21 Il résulte également de l'arrêt INZO (point 24) que, dans les situations frauduleuses ou abusives dans lesquelles l'intéressé a feint de vouloir déployer une activité économique particulière, mais a cherché en réalité à faire entrer dans son patrimoine privé des biens pouvant faire l'objet d'une déduction, l'administration fiscale peut demander, avec effet rétroactif, le remboursement des sommes déduites puisque ces déductions ont été accordées sur la base de fausses déclarations.
22 En revanche, lorsque ce sont des circonstances étrangères à la volonté de l'assujetti qui l'ont empêché d'utiliser les biens ou services ayant donné lieu à déduction pour les besoins de ses opérations taxables, il n'existe aucun risque de fraude ou d'abus pouvant justifier un remboursement ultérieur.
23 Enfin, il y a lieu de relever que, le cas échéant, la livraison d'un bien d'investissement au cours de la période de régularisation, comme en l'espèce au principal, peut donner lieu à une régularisation de la déduction dans les conditions prévues à l'article 20, paragraphe 3, de la directive.

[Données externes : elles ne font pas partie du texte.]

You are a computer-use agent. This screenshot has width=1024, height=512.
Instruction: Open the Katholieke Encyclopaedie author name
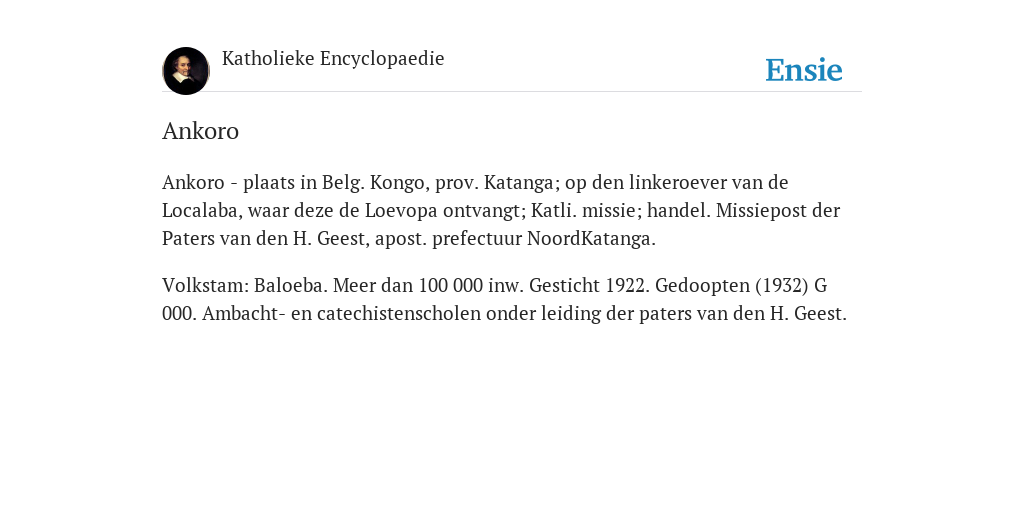click(x=333, y=58)
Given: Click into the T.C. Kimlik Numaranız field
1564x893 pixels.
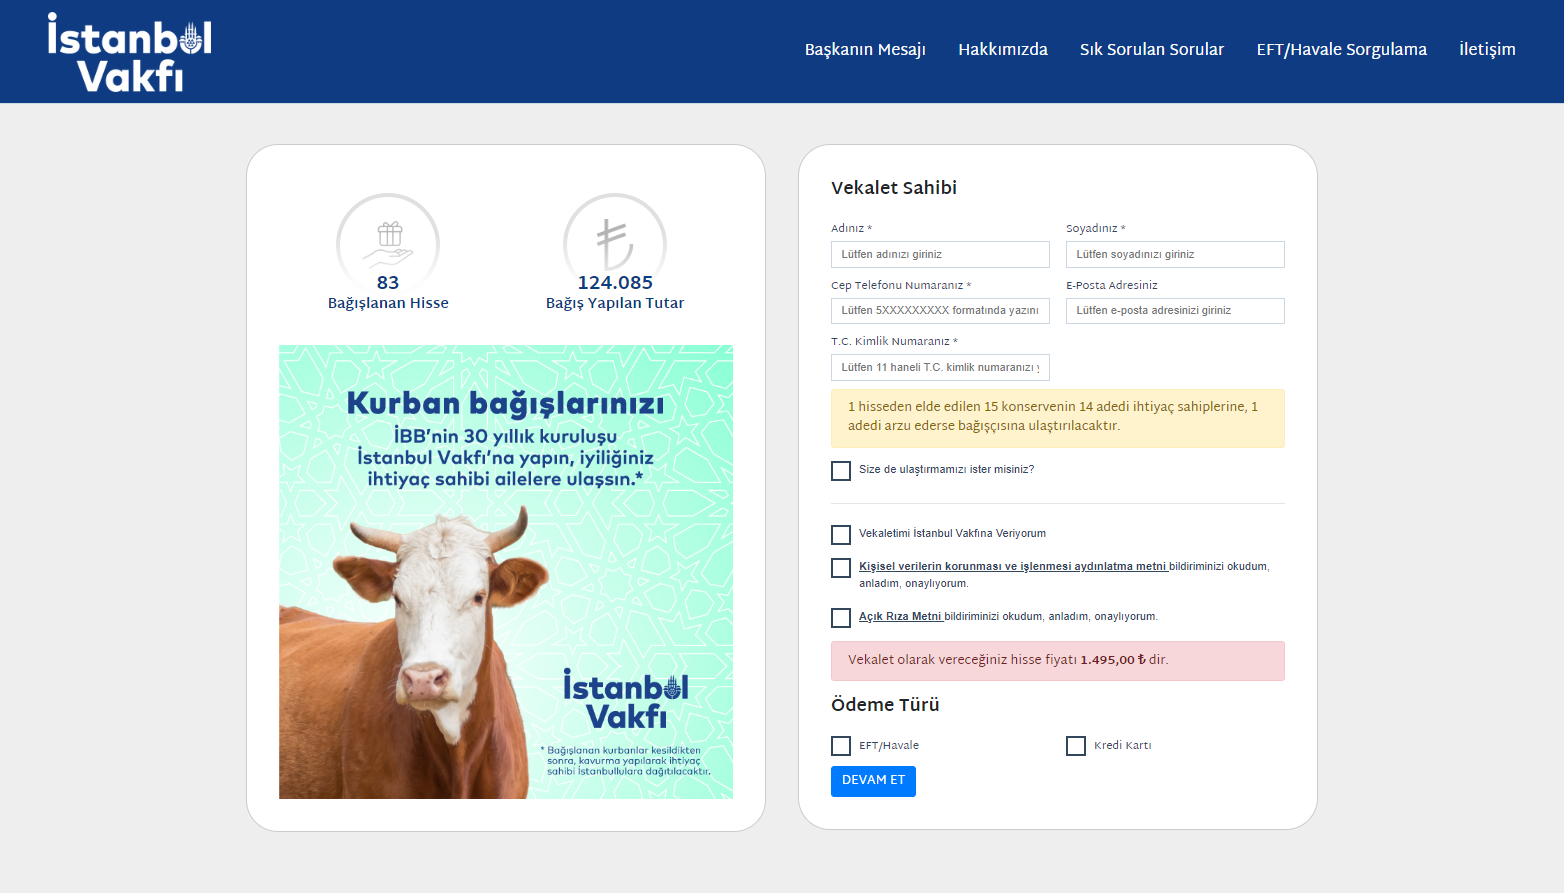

24 Dès lors, il y a lieu de répondre à la question préjudicielle que l'article 17 de la directive doit être interprété en ce sens qu'il permet à un assujetti agissant en tant que tel de déduire la TVA dont il est redevable pour des biens qui lui ont été livrés ou pour des services qui lui ont été fournis aux fins de travaux d'investissement destinés à être utilisés dans le cadre d'opérations taxées. Le droit à déduction reste acquis lorsque, en raison de circonstances étrangères à sa volonté, l'assujetti n'a jamais fait usage desdits biens et services pour réaliser des opérations taxées. Le cas échéant, la livraison d'un bien d'investissement au cours de la période de régularisation peut donner lieu à une régularisation de la déduction dans les conditions prévues à l'article 20, paragraphe 3, de la directive.
Sur les dépens
25 Les frais exposés par les gouvernements allemand et hellénique, ainsi que par la Commission des Communautés européennes, qui ont soumis des observations à la Cour, ne peuvent faire l'objet d'un remboursement. La procédure revêtant, à l'égard des parties au principal, le caractère d'un incident soulevé devant la juridiction nationale, il appartient à celle-ci de statuer sur les dépens.
Par ces motifs,
LA COUR
(deuxième chambre),
statuant sur la question à elle soumise par le Hof van Cassatie van België, par décision du 10 février 1995, dit pour droit:
L'article 17 de la sixième directive 77/388/CEE du Conseil, du 17 mai 1977, en matière d'harmonisation des législations des États membres relatives aux taxes sur le chiffre d'affaires - Système commun de taxe sur la valeur ajoutée: assiette uniforme, doit être interprété en ce sens qu'il permet à un assujetti agissant en tant que tel de déduire la taxe sur la valeur ajoutée dont il est redevable pour des biens qui lui ont été livrés ou pour des services qui lui ont été fournis aux fins de travaux d'investissement destinés à être utilisés dans le cadre d'opérations taxées. Le droit à déduction reste acquis lorsque, en raison de circonstances étrangères à sa volonté, l'assujetti n'a jamais fait usage desdits biens et services pour réaliser des opérations taxées. Le cas échéant, la livraison d'un bien d'investissement au cours de la période de régularisation peut donner lieu à une régularisation de la déduction dans les conditions prévues à l'article 20, paragraphe 3, de la directive 77/388.